What the exercise asks => Among the records that follow, count the lines where "will" appears, and state the count by itself.

[Records drawn from a dataset]
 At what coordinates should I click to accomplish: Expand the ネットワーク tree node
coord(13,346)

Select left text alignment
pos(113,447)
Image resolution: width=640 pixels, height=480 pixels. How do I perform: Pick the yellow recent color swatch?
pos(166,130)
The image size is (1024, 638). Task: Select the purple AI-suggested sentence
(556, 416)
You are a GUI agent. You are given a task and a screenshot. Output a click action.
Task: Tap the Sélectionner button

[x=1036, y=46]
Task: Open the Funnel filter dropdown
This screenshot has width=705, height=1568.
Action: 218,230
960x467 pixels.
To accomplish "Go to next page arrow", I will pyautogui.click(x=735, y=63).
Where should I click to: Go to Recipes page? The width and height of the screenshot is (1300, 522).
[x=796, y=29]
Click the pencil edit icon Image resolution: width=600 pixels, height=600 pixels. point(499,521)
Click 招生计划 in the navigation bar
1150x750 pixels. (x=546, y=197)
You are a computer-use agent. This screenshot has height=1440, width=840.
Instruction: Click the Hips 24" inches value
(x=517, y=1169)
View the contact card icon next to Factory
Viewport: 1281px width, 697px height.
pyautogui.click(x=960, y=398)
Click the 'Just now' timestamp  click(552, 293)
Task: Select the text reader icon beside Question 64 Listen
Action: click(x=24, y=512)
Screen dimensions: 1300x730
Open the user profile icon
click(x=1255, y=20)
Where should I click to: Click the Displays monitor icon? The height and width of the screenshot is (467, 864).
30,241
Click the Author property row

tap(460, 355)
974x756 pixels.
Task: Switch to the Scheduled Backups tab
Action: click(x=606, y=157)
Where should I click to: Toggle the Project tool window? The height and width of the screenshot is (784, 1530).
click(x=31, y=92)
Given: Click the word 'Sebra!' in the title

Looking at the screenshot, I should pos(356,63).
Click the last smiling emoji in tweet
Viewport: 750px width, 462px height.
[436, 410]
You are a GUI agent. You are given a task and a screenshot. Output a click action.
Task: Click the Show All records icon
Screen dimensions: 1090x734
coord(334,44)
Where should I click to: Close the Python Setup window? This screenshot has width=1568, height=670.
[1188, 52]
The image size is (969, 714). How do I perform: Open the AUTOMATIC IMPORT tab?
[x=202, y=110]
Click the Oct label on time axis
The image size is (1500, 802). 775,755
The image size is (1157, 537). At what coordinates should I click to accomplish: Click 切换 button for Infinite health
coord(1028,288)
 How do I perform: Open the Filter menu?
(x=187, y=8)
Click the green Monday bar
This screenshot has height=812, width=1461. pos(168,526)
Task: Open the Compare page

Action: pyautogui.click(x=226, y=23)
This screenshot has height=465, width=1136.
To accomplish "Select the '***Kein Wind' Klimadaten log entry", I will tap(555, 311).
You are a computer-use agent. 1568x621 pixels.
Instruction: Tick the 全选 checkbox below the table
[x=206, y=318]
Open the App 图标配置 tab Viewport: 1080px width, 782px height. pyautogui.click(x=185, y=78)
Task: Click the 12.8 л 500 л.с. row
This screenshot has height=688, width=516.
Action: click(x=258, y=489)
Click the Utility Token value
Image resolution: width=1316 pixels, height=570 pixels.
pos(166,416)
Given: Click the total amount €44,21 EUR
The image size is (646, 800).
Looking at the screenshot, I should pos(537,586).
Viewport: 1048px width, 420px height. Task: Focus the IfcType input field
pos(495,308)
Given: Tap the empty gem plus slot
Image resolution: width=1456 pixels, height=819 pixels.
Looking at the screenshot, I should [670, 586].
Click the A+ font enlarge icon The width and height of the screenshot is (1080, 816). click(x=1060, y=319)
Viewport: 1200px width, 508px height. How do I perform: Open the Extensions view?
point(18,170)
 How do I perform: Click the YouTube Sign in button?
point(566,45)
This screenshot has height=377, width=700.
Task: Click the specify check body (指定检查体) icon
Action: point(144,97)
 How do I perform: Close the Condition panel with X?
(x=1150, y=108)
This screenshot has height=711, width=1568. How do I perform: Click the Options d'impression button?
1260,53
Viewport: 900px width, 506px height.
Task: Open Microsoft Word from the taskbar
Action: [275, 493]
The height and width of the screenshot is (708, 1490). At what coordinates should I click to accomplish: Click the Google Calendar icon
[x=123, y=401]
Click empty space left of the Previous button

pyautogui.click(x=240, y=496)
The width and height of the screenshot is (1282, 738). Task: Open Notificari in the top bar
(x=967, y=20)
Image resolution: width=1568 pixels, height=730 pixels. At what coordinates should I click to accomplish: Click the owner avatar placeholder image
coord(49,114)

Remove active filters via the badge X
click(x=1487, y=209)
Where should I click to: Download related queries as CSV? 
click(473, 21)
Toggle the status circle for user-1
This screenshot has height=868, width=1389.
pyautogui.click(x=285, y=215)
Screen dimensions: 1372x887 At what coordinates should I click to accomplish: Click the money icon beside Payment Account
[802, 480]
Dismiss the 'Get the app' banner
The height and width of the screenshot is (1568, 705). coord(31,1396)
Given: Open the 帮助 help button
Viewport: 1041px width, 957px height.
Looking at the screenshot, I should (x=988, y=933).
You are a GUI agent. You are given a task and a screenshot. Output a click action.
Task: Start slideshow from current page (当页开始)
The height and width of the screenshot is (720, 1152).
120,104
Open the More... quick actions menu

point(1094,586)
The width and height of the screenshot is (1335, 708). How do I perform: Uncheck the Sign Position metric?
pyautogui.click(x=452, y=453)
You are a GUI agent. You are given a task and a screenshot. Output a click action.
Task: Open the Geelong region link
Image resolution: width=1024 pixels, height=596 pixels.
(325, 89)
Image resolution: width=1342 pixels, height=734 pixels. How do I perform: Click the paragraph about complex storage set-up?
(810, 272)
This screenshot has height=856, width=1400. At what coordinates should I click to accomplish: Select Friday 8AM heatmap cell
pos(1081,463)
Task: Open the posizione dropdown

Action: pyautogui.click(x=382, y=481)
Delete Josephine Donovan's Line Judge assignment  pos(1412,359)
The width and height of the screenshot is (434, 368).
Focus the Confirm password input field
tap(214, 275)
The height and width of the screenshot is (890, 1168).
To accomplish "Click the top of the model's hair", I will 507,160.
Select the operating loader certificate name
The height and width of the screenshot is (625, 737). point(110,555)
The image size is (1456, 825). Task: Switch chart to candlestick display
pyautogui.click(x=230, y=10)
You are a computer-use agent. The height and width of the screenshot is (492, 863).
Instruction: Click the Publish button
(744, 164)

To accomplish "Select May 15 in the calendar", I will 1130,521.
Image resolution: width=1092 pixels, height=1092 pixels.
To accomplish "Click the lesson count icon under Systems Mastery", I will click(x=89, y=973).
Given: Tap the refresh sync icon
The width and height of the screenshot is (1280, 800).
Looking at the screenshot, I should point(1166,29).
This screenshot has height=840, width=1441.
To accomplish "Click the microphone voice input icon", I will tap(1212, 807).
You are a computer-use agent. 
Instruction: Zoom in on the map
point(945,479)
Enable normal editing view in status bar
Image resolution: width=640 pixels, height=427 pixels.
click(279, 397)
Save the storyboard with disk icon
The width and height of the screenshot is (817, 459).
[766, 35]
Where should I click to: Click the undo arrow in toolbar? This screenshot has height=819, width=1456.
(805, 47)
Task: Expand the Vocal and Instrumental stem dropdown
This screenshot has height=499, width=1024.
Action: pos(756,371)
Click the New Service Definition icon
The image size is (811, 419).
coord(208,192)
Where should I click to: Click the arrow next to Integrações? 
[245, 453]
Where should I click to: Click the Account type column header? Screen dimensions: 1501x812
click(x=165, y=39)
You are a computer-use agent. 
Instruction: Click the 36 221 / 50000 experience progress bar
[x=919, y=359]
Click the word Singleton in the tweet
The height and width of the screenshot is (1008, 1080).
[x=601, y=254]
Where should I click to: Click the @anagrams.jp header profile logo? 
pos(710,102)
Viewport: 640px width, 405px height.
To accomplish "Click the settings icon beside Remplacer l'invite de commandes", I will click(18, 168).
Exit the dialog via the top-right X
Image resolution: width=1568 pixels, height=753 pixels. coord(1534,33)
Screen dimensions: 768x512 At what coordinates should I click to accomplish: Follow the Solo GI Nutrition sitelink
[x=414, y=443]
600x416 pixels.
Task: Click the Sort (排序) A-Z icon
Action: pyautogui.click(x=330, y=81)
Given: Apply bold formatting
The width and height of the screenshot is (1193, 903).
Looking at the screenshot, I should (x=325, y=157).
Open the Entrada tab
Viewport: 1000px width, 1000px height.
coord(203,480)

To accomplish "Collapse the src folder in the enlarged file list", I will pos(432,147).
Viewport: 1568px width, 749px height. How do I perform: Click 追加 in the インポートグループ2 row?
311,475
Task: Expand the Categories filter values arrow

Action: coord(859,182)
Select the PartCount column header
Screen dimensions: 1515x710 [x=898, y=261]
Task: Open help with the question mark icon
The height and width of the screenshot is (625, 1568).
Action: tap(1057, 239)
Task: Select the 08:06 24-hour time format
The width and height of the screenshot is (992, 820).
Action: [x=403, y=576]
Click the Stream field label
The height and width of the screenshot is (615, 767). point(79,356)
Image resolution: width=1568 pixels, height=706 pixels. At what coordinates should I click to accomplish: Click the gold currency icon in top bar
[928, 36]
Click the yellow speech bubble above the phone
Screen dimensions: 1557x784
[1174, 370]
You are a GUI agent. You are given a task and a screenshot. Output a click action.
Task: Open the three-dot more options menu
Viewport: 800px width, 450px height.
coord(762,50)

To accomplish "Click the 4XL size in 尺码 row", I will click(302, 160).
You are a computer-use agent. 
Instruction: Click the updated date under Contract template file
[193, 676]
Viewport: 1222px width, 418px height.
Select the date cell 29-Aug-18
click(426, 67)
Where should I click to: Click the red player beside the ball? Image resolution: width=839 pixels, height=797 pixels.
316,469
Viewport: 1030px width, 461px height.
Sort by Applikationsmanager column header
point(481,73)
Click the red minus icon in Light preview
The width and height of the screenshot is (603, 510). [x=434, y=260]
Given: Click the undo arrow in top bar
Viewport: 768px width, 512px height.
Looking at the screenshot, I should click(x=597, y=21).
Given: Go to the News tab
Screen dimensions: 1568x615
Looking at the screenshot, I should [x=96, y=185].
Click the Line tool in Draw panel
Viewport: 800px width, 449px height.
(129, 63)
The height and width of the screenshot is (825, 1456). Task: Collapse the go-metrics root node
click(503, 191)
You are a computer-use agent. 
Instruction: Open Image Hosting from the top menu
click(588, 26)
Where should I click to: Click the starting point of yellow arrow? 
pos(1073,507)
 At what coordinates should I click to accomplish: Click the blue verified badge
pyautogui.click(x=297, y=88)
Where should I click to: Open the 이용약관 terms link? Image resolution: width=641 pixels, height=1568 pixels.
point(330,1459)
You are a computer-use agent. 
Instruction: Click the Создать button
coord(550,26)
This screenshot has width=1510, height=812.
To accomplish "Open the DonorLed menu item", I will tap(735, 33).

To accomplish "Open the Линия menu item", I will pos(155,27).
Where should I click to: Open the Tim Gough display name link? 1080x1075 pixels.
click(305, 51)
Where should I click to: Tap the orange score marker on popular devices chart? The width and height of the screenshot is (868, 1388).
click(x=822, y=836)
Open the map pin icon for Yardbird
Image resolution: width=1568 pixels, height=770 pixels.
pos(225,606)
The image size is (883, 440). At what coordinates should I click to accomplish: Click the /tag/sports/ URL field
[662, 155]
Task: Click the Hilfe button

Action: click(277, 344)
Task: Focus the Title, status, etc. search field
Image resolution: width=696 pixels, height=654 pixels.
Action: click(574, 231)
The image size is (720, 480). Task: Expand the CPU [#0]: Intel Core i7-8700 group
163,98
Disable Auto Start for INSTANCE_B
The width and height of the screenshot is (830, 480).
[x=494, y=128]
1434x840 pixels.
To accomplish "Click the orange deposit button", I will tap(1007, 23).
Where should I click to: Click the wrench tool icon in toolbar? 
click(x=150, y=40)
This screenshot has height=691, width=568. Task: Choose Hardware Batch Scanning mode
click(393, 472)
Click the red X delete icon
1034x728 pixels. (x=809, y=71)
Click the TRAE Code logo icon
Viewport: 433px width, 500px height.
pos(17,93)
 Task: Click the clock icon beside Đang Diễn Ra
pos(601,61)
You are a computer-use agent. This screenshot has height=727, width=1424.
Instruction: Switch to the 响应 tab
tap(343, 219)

Output => 12